LISTED ENTRIES:
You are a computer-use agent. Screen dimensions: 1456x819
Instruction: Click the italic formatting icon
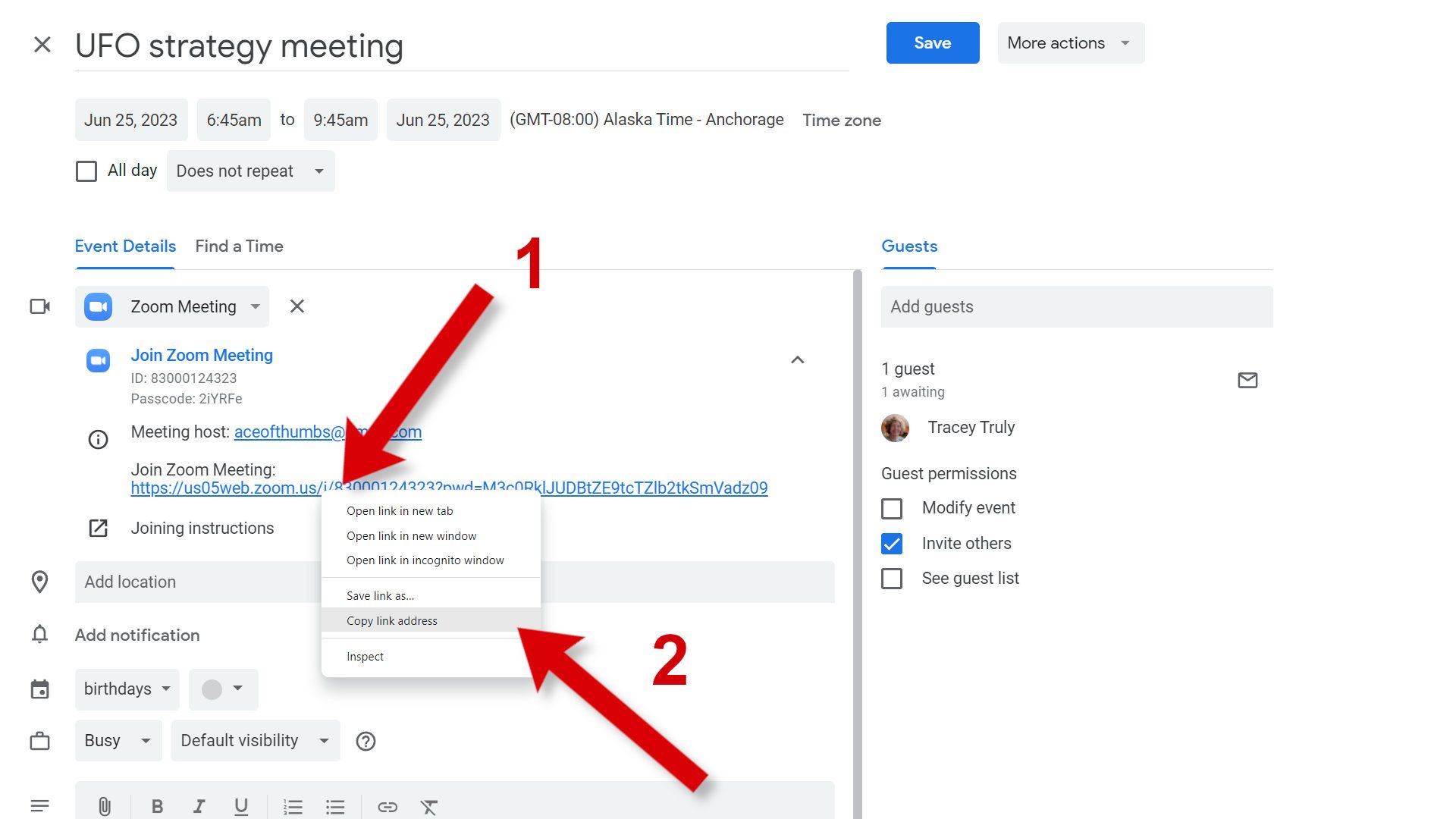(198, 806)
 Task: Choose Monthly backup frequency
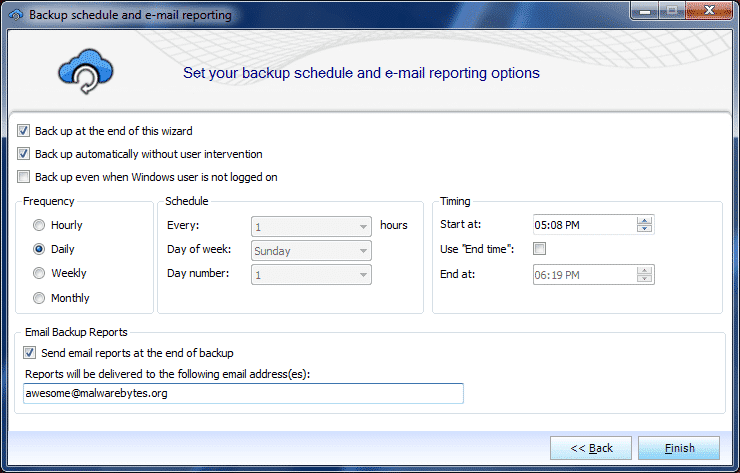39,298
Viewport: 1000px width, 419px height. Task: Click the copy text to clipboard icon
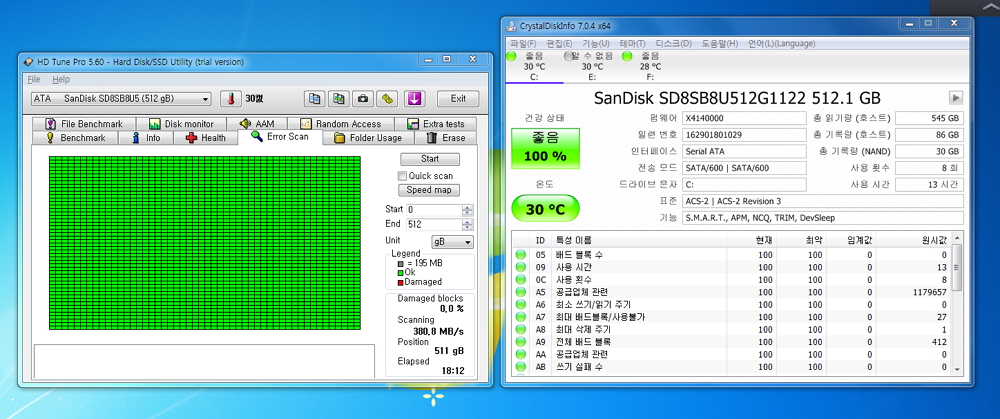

WHAT TO DO: Output the text lines of the data above word for word, without the pictures.

SOLUTION TO THIS PROBLEM:
You are a computer-use agent. Screen dimensions: 1456x819
Instruction: Click the italic formatting icon
(198, 806)
 Task: Choose Monthly backup frequency
39,298
Viewport: 1000px width, 419px height. Task: Click the copy text to clipboard icon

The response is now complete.